Russian Federation is under pressure to plug holes in its budget and revive its ailing oil-dependent economy, as crude oil prices have fallen to around $30 a barrel and could decline further.

Speaking at the same conference, Prime Minister Dmitry Medvedev also said the country needed to steel itself for tough times.

“The dynamics of oil prices are setting the tone”, Mitch Mitchell, an analyst at BCS brokerage, said in a note. “One needs to prepare for the worst scenario”, he said.

“We have agreed that ministries and (government) agencies… will present their proposals to the finance ministry for optimising budget expenditure by around 10 per cent”, Siluanov said, confirming earlier media reports.
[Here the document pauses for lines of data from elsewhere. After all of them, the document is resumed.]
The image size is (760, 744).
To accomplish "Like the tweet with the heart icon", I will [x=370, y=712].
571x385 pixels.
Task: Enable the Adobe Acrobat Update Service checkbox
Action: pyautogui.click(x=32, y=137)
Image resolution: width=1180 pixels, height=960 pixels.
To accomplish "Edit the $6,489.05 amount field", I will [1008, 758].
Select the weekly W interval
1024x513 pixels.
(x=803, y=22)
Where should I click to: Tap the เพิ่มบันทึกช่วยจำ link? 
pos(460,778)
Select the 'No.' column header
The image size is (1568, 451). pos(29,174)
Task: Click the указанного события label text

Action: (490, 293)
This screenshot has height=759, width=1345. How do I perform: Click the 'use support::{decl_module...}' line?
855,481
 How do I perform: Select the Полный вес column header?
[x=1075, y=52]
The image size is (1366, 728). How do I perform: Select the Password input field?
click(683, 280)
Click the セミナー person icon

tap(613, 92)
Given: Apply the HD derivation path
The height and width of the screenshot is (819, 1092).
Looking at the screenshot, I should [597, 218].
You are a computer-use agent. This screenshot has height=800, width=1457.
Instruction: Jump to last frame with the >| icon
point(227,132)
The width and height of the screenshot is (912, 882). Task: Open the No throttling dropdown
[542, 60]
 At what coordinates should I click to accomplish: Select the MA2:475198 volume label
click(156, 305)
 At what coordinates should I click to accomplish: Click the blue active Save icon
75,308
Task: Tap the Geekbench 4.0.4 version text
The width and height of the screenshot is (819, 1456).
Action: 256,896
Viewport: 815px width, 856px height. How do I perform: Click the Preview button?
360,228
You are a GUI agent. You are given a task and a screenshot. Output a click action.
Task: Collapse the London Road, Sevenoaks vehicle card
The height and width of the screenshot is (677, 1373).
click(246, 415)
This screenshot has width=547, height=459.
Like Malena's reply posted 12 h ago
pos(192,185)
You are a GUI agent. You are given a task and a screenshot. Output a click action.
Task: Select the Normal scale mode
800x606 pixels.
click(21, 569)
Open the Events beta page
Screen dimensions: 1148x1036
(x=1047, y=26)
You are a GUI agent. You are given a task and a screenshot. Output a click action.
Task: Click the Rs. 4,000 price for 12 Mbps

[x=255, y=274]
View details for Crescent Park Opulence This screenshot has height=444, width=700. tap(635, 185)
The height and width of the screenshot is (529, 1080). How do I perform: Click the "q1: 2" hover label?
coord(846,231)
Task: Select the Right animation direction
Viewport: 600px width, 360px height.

Measures totaling 1.5 trillion rubles ($20 billion), including a 10 percent cut in spending that spares outlays on the military and social services, are needed to avoid a shortfall of more than 6 percent of economic output this year, Siluanov said in a Bloomberg Television interview in Moscow on Wednesday.

A month ago the Kremlin ordered spending cuts, although public sector pay and pensions would be spared from the axe.

“I am convinced that the period of low commodity prices will be protracted”, he told the forum. By the logic of markets the bigger the fall today, the larger the rebound tomorrow, and this isn’t the biggest risk.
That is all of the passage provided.